▶ _Page excerpt_
- Opening Delimiter -

The Student Data Privacy and Data Ethics Scenarios are composed of a wide range of scenarios that each contain five sections:

  1. Scenario description. This section outlines the circumstance of the real-world ethical dilemma, reflecting authentic situations that educators may encounter.
  2. Questions for discussion. These are overarching questions that instructors and professional development providers can pose to the learners. The goal of these questions is to guide scenario analysis and discussions.
  3. How we see it. This section describes the important privacy, legal, and ethical considerations arising from the scenario and advises what steps to follow to comply with relevant law and align with best practices. Data privacy experts and attorneys have vetted this section to ensure accuracy and clarity. Users of the scenarios should communicate this section’s content to learners, as it provides important legal requirements and best practices. This section often recommends seeking input and guidance from district policies and administrators to provide the most accurate guidance possible.
  4. Questions for further discussion. These probes are intended to prompt further in-depth exploration of the ethical dilemma.
  5. Unintended consequences. This section describes the potential unintended consequences prompted by the scenario. The unintended consequences we list are only a starting point, as learners may identify relevant and specific topics to their student populations and school community. Note that in this section, we focus on the negative unintended consequences (potential harms and risks) because we are making the assumption that teacher candidates receive suffficient professional development on the benefits of data and the importance of using data and technology for students. On the other hand, we believe both learners and facilitators would benefit from explicit guidance on what could potentially go wrong. It is important to identify and understand potential harms and risks in analyzing and answering the discussion questions to inform the decision-making process and to better understand the ethical issue at hand.



Each scenario has a teacher version and a student version. The teacher version includes all five sections, while the student version only includes the first two sections: the scenario description and discussion questions. The student version allows facilitators to assign scenarios to their learners, analyze the situation, and answer the discussion questions on their own or in groups without access to guidance.

- Closing Delimiter -

▶ _Problem to solve_
Please extend the text on the Student Data Privacy and Data Ethics Scenarios, picking up right after its final sentence. The data that comes next is separate material and has no connection to the text on the privacy and ethics scenarios.

▶ _Collected data_
- Opening Delimiter -

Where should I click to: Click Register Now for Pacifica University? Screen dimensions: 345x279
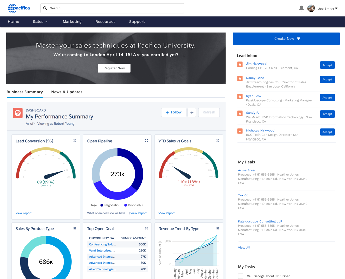(114, 68)
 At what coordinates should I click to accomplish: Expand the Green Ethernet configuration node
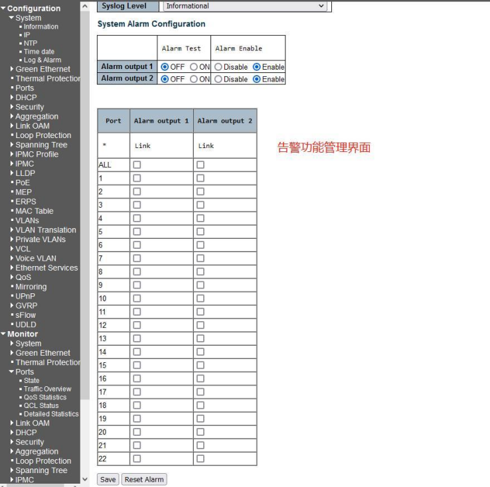(42, 69)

- Closing Delimiter -

▶ _Reply to the task_
Category Topics

Each scenario is assigned at least one topic category, listed below. Some are assigned with more than one, as applicable.

  • Classroom Practices: These scenarios cover classroom policies and practices teachers implement during instruction.
  • Communication: These scenarios cover teachers talking about student data to different people (other teachers, afterschool instructors, family members, professional researchers, students, etc.) in various settings (grade-level team meetings, public spaces, via email, etc.).
  • Professional Duties: These scenarios cover teacher responsibilities beyond classroom instruction.
  • Social Media: These scenarios include the use of a social media platform.
  • Student Data: These scenarios have an explicit focus on the type of student data described in the scenario, and often discuss unique pieces of student data.
  • Technology: These scenarios include the use of an application or other piece of technology.
  • Virtual Learning: These scenarios take place in a virtual, remote learning environment, particularly classrooms held through video conferencing platforms.

Additional Information

We began developing these materials early in 2020 before COVID-19 changed the delivery of education in the ensuing months. The transition to virtual and hybrid learning presented new possibilities for scenarios. In some instances, educators face situations similar to those they encounter in person, but in a virtual environment, these situations introduce a host of new data privacy dilemmas. We have therefore included a number of scenarios with a virtual learning and remote learning context, all listed under the virtual learning topic category.